Your goal:
When you reach the line in the listing below that contains "dočtete zde (198, 2489)", begin returning lines exactly as written, and stop after the line that contains "Hledejte třeba srdce, achát... (80, 99)". Return no other lines.

Given data:
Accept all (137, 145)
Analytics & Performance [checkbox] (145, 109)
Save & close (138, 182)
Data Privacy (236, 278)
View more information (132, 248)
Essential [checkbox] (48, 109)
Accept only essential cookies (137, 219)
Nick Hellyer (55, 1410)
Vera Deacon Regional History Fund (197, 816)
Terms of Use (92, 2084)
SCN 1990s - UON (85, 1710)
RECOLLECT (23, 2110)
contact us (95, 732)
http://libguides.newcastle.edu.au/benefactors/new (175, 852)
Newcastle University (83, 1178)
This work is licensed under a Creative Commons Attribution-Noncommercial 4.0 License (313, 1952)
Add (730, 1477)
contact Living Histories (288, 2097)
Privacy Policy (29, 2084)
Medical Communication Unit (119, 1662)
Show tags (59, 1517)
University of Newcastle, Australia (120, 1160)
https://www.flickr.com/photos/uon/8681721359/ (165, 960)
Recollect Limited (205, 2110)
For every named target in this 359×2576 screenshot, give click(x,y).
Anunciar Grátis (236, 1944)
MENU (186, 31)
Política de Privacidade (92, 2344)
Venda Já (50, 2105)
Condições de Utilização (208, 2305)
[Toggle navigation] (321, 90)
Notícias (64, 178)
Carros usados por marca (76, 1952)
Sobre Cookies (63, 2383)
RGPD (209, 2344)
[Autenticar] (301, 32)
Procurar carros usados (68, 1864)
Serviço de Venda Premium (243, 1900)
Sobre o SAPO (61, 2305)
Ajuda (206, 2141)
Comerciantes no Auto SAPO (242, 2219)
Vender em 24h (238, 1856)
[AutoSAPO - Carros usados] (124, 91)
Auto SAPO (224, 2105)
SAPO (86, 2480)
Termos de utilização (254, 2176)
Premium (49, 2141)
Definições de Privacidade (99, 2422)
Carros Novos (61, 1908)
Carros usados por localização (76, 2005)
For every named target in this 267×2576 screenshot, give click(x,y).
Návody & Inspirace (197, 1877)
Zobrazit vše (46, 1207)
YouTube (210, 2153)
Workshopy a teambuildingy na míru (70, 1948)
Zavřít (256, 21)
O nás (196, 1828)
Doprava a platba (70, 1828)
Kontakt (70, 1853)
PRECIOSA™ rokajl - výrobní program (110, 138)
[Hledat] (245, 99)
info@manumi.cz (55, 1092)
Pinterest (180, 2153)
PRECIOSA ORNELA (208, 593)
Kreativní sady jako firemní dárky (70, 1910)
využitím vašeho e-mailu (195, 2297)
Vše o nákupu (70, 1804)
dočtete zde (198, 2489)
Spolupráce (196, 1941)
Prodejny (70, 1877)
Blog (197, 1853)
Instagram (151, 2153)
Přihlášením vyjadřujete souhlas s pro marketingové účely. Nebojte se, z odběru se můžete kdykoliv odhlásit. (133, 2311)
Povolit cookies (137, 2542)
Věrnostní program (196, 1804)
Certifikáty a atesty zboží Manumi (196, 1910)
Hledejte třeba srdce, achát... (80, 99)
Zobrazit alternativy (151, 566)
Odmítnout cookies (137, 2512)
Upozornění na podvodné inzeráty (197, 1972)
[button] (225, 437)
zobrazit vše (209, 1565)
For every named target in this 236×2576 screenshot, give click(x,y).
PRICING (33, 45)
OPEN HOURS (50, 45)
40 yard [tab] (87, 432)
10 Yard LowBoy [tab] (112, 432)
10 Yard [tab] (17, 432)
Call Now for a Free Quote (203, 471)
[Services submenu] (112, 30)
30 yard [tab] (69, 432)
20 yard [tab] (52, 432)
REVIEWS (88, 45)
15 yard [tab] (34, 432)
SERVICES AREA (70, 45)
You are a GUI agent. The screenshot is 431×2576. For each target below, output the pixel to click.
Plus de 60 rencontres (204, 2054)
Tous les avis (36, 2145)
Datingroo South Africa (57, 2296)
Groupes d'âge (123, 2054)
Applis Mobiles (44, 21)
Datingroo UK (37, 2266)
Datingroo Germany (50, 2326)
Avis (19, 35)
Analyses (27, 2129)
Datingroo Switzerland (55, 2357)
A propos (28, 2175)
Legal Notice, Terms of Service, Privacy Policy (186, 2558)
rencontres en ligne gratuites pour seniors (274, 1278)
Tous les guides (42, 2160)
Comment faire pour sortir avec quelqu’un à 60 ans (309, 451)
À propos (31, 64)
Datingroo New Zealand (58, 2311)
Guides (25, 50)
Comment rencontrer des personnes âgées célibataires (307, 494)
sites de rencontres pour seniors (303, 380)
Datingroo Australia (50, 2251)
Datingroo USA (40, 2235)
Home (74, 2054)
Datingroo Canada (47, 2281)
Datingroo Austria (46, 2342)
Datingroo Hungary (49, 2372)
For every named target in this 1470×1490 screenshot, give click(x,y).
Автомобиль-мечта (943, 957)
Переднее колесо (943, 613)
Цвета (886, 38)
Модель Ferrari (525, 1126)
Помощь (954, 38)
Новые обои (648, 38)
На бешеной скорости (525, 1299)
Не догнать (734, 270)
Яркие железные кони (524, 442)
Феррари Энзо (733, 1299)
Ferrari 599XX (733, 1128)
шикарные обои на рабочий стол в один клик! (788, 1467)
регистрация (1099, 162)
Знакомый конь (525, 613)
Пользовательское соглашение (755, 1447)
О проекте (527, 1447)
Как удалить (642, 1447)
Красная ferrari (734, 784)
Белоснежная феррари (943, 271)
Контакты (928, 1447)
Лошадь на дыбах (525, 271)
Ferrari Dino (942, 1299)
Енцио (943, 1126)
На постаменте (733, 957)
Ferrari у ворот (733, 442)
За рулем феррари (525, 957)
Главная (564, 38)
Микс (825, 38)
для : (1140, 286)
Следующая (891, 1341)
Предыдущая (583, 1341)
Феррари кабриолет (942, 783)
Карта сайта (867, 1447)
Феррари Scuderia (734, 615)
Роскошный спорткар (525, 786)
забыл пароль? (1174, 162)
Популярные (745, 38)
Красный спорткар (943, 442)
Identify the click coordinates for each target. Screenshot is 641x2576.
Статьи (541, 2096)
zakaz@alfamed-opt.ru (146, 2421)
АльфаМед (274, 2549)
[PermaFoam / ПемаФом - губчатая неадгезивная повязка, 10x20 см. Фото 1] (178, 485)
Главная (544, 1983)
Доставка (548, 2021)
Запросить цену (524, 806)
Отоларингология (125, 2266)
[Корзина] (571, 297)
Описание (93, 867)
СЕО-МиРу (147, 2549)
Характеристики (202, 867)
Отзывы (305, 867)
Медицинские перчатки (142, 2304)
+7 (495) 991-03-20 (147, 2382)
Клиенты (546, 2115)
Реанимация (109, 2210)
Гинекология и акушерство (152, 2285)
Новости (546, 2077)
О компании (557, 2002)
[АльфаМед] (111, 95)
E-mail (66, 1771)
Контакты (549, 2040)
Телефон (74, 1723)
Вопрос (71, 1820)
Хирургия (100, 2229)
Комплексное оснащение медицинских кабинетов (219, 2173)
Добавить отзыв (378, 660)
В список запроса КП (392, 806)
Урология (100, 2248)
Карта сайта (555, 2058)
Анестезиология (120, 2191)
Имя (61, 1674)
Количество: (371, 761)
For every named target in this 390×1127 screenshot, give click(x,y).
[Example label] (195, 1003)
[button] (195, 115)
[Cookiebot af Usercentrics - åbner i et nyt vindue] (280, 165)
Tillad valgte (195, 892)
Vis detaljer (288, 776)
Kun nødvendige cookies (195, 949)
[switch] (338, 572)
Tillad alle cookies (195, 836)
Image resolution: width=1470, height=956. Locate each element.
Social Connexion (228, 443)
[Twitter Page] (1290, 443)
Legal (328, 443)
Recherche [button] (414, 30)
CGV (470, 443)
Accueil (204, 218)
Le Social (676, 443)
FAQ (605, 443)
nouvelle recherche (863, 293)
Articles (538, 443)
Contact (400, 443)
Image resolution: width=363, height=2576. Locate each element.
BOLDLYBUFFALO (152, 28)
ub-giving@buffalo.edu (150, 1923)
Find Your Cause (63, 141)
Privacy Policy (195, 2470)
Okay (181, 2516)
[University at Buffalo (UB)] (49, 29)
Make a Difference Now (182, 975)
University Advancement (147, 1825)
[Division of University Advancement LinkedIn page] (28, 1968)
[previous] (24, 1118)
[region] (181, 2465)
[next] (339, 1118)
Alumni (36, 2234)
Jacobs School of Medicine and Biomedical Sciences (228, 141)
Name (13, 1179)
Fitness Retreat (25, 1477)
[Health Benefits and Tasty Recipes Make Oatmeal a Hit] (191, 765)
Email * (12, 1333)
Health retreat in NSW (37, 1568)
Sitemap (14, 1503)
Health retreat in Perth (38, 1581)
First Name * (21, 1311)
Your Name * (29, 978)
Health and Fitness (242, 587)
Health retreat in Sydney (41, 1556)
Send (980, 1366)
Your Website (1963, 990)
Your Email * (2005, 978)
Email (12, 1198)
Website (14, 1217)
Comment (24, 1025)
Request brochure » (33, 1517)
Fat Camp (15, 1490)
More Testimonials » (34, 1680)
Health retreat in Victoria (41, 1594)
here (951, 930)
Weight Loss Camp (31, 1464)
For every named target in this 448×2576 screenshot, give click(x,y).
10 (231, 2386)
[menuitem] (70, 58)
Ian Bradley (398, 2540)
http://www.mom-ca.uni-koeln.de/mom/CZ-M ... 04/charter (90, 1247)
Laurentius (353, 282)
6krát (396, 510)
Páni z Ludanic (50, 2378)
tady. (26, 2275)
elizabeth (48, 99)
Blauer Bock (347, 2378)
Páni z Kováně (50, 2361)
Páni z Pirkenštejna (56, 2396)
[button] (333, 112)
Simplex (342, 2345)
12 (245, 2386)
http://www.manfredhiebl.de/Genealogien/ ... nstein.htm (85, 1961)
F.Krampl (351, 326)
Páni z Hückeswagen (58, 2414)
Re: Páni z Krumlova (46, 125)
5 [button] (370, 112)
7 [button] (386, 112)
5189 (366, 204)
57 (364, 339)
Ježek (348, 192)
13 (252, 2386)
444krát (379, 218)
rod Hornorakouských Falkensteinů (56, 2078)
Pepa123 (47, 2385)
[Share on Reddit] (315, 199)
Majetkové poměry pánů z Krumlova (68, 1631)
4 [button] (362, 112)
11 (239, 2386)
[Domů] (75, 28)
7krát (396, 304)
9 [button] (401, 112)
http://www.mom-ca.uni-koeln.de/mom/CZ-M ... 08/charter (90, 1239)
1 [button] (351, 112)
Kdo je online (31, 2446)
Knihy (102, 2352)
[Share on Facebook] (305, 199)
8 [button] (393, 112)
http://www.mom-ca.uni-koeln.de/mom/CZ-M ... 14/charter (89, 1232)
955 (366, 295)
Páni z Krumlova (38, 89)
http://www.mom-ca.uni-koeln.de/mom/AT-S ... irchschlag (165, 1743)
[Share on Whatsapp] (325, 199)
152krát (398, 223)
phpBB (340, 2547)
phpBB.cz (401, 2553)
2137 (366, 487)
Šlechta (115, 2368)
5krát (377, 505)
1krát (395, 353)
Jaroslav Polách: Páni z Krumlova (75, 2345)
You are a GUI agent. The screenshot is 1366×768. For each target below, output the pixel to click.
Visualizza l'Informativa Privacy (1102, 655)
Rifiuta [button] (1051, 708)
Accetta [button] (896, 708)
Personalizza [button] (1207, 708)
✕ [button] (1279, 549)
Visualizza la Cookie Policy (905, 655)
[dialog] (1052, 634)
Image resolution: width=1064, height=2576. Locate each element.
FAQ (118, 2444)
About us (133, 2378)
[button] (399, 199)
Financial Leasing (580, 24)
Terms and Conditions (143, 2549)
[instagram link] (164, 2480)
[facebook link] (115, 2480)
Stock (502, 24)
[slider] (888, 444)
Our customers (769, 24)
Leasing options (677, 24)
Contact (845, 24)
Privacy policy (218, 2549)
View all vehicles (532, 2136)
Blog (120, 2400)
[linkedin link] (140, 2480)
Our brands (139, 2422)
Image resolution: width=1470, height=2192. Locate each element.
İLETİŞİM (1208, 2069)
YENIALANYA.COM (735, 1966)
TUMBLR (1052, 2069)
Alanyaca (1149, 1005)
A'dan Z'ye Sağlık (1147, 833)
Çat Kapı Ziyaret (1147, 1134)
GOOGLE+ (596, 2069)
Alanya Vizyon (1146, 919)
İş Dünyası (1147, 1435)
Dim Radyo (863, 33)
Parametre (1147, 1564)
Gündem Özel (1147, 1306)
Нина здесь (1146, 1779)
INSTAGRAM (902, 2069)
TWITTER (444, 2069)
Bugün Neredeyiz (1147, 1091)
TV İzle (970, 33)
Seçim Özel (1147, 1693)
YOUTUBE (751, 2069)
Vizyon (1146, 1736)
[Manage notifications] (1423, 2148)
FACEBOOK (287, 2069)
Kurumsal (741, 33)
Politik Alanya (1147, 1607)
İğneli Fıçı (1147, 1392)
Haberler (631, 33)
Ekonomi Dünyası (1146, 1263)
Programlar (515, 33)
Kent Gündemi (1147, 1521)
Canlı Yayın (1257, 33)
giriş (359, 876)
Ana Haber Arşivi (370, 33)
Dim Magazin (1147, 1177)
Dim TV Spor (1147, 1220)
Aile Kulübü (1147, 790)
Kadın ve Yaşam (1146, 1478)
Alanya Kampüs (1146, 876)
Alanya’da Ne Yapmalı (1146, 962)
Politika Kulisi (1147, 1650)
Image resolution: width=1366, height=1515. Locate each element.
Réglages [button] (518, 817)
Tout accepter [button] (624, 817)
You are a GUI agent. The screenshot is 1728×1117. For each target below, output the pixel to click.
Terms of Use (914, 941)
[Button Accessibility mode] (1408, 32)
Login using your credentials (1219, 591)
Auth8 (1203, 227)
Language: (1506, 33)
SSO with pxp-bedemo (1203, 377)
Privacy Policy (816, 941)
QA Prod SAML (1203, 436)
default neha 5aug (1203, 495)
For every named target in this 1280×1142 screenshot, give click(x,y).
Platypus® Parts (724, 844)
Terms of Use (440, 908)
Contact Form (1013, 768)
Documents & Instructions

Answer to this task:
dočtete zde (198, 2489)
Spolupráce (196, 1941)
Prodejny (70, 1877)
Blog (197, 1853)
Instagram (151, 2153)
Přihlášením vyjadřujete souhlas s pro marketingové účely. Nebojte se, z odběru se můžete kdykoliv odhlásit. (133, 2311)
Povolit cookies (137, 2542)
Věrnostní program (196, 1804)
Certifikáty a atesty zboží Manumi (196, 1910)
Hledejte třeba srdce, achát... (80, 99)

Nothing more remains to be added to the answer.